Вспомнил бы лучше при этом о матери и жене.
— Их здесь уже нет, я отправил их на виллу Кастелло. Ну а что касается моих слуг…
— Ладно, забудем о них! Прикажи самым надежным из слуг подготовить закрытые носилки, которые будут сопровождать люди под командованием Саваджилио. Я увезу Карло к себе, во Фьезоле. Только Деметриос сможет вылечить его.
— Ты хочешь уехать сегодня вечером? Это же безумие!

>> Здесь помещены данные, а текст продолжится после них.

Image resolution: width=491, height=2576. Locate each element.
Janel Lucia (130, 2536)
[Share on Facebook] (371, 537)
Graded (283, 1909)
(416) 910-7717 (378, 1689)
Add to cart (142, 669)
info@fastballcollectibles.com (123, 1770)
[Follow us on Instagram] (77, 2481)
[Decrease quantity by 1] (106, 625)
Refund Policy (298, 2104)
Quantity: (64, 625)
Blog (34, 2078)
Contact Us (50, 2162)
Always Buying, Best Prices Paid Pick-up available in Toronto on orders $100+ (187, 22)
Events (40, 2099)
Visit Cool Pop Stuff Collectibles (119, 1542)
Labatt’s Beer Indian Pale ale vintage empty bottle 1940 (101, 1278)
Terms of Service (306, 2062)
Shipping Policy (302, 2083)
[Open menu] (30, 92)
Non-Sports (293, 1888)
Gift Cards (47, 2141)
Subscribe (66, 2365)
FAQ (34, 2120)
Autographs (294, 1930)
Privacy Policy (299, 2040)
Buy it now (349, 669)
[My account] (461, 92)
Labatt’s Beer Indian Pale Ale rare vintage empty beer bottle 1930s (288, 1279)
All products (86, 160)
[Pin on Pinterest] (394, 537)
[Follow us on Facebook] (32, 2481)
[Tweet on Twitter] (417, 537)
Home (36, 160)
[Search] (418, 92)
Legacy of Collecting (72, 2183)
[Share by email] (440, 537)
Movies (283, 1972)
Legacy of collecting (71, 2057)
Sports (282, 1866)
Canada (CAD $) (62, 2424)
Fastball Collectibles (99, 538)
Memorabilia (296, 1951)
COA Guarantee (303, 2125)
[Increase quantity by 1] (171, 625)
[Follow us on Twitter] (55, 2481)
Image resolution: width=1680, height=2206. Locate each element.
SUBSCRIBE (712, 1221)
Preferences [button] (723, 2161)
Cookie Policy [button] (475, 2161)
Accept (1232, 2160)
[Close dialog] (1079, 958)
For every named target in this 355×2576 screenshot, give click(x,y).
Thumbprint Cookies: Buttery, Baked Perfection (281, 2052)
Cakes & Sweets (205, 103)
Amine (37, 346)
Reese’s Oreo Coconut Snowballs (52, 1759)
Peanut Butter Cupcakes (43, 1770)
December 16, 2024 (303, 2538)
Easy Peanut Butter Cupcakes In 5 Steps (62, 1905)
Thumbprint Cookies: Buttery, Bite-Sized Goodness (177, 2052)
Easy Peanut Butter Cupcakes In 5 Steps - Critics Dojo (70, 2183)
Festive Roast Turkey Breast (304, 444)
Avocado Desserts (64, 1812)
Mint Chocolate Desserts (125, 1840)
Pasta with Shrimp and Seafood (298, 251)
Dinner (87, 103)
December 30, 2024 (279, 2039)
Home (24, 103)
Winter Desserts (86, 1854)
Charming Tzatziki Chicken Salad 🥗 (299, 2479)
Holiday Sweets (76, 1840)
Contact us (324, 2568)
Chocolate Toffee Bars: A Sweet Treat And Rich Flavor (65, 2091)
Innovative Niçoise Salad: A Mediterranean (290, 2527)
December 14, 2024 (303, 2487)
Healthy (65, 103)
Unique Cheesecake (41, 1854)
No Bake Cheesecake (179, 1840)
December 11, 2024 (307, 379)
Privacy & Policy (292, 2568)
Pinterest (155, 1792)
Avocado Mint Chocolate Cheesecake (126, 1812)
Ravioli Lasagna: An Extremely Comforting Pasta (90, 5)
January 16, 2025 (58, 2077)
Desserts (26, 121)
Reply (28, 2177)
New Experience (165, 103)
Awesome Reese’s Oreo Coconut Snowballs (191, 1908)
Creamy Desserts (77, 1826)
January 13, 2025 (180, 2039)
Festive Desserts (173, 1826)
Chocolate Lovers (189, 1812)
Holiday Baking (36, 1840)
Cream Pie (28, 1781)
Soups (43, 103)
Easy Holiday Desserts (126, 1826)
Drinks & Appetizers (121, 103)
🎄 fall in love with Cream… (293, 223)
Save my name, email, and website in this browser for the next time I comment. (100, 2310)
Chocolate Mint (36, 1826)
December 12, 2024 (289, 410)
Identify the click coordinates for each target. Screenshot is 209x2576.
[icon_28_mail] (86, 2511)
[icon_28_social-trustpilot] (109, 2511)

Народ возмутится, увидев эти плотно занавешенные носилки!
— Они не посмеют задать ни одного вопроса просто потому, что все знают, что я твоя фаворитка.
Подумав мгновение, Лоренцо подошел к ней, обнял Фьору и, несмотря на легкое сопротивление, зарылся лицом в ее волосах.
— Тогда мы сделаем лучше! — сказал он шепотом. — Саваджилио останется здесь, а я провожу тебя.
— Ты сделаешь это?
— А почему бы и нет? Все знают о наших отношениях, тогда что же мешает нам действовать открыто? По пути я могу услышать только шуточки относительно ночи, которую проведу с тобой. И не говори ничего! Вспомни о моем письме: каждая ночь без тебя мне невыносима…
Однако в эту ночь Фьора не была так счастлива, как в предыдущие. Она просто позволила любить себя, не отвечая на ласки своего любовника. Может быть, из-за того, что она не ощущала себя действительно раскованной. В соседней комнате, которая пустовала до сегодняшнего вечера, спал Карло, принявший снадобье Деметриоса. У него были сломаны ребра, не считая царапин на лице и голове. Но его присутствие стесняло Фьору, и умелые ласки Лоренцо не могли отвлечь ее от этой мысли.
Удовлетворив страсть, Лоренцо заметил, что никакие попытки снова возбудить ее не привели ни к чему, и он растянулся в кровати, упершись взглядом в балдахин, освещенный мягким светом.
— Тебе следовало сказать мне правду, — вздохнул он. — Ты не любишь меня больше.
— А я никогда и не говорила, что люблю тебя. Как, впрочем, и ты.
— Но мне кажется, что я доказываю свою любовь на деле?
— Нет. Ты доказываешь, что только желаешь меня, мое тело, но твое сердце при этом молчит, — заметила Фьора.
— Однако я ревнив, и несколько часов назад я чуть было не придушил этого несчастного.
— Неужели ты меня к нему ревнуешь? Ты же отлично знаешь, что между нами никогда ничего не было и быть не может!